TASK BRIEF »
Copy word for word the lines from the one containing "Viewport: 1537px width, 865px height." through the one containing "Action: pos(811,846)", both included.

PROVIDED DATA »
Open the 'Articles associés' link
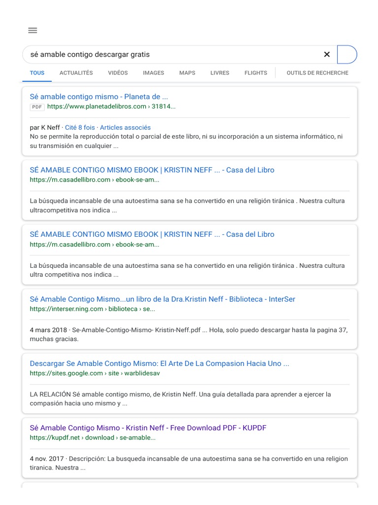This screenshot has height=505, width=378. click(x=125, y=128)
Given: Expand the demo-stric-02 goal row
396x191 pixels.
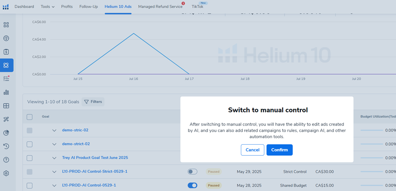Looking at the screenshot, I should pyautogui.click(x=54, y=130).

==

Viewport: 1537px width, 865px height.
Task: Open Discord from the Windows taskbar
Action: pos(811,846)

FULL RESPONSE »
Viewport: 1537px width, 865px height.
Task: Open Discord from the Windows taskbar
Action: pos(811,846)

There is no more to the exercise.